Enfin, la sensibilisation aux comportements est déployée en faveur de nos concitoyens, en lien avec l'éducation nationale. Il s'agit du « permis internet », qui a concerné 2 millions d'enfants et, plus largement, du travail d'éveil des consciences. L'éducation nationale est très mobilisée en la matière.
Monsieur Chaize, le secrétaire d'État au numérique est, certes, rattaché à Bercy ; mais ce nouveau positionnement n'a aucune conséquence sur le travail interministériel. L'animation horizontale se poursuit comme par le passé. De plus, la revue stratégique de cyberdéfense fournit un cadre de travail transversal. Elle est pilotée par le ministère des armées, qui agit de manière interministérielle. De son côté, l'Anssi a élaboré un guide d'hygiène informatique. Ce document est transversal et interministériel, à l'instar de la plateforme cybermalveillance.gouv.fr.
C'est à ces différents niveaux qu'il faut agir pour changer les comportements, dans le public comme dans le privé : menacer une grande banque française, c'est aussi porter atteinte à la souveraineté nationale, d'autant que les coûts en jeu sont très élevés. Il y a quelques années, le spectre des cyber-rançons était extrêmement large - on attaquait les particuliers en leur demandant 100 euros. Aujourd'hui, le spectre s'est fortement réduit - on attaque quelques grands groupes, mais on leur demande 150 millions d'euros.
Monsieur Gattolin, vous m'interrogez au sujet de la gestion de crise.
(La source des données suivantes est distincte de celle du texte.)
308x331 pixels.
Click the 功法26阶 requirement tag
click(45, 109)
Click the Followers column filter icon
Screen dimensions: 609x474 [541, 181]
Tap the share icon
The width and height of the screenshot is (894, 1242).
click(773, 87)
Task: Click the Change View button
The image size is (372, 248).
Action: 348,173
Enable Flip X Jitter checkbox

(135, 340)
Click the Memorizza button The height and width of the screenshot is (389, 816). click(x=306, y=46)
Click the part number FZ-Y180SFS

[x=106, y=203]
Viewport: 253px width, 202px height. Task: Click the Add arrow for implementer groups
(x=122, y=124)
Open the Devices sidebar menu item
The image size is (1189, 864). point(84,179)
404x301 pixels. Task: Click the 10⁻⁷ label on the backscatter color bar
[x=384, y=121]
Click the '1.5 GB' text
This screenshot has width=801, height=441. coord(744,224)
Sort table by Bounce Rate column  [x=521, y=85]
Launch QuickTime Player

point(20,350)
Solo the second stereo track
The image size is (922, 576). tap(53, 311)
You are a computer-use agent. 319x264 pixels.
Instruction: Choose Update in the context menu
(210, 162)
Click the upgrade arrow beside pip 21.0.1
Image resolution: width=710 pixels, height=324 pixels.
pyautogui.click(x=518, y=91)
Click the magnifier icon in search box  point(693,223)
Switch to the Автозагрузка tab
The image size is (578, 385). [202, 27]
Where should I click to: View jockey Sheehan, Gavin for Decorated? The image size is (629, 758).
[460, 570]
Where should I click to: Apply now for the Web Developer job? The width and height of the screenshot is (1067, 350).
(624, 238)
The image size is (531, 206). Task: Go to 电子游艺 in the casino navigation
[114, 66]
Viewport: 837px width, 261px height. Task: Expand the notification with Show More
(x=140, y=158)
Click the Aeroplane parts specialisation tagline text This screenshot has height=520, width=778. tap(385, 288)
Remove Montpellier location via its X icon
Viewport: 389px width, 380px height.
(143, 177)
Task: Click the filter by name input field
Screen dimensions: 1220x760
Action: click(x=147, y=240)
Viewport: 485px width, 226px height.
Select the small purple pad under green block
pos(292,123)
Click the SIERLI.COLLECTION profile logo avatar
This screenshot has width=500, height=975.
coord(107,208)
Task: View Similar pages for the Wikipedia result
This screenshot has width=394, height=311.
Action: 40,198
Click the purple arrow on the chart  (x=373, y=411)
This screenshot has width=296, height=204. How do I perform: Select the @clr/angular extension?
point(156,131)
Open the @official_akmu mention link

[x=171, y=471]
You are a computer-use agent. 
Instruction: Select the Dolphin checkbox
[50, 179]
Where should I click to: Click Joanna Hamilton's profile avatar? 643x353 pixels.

Je ne peux pas vous en dire trop au sujet d'un éventuel blackout. Mais le ministère de l'intérieur dispose, comme les autres ministères, d'un plan de continuité d'activité. Outre les attaques, il faut se préparer au risque de panne du réseau numérique, notamment en région parisienne : nous avons demandé aux opérateurs de travailler sur ce point.
Je vous renvoie au travail que le Secrétariat général de la défense et de la sécurité nationale (Sgdsn) a consacré à ces gestions de crise. Il existe, en outre, un plan interministériel. Des exercices réguliers sont menés pour faire face aux risques d'attaques et le ministère de l'intérieur dispose de son propre système de contrôle interne. Le but, c'est de disposer d'une architecture de sécurité, y compris électronique.
En cas d'attaque ou de panne, nous devons nous préparer à la possibilité de travailler en mode dégradé : nous avons pris cette précaution tout récemment encore, à l'occasion du G7, et nous disposons, en la matière, de ressources expertes en interne.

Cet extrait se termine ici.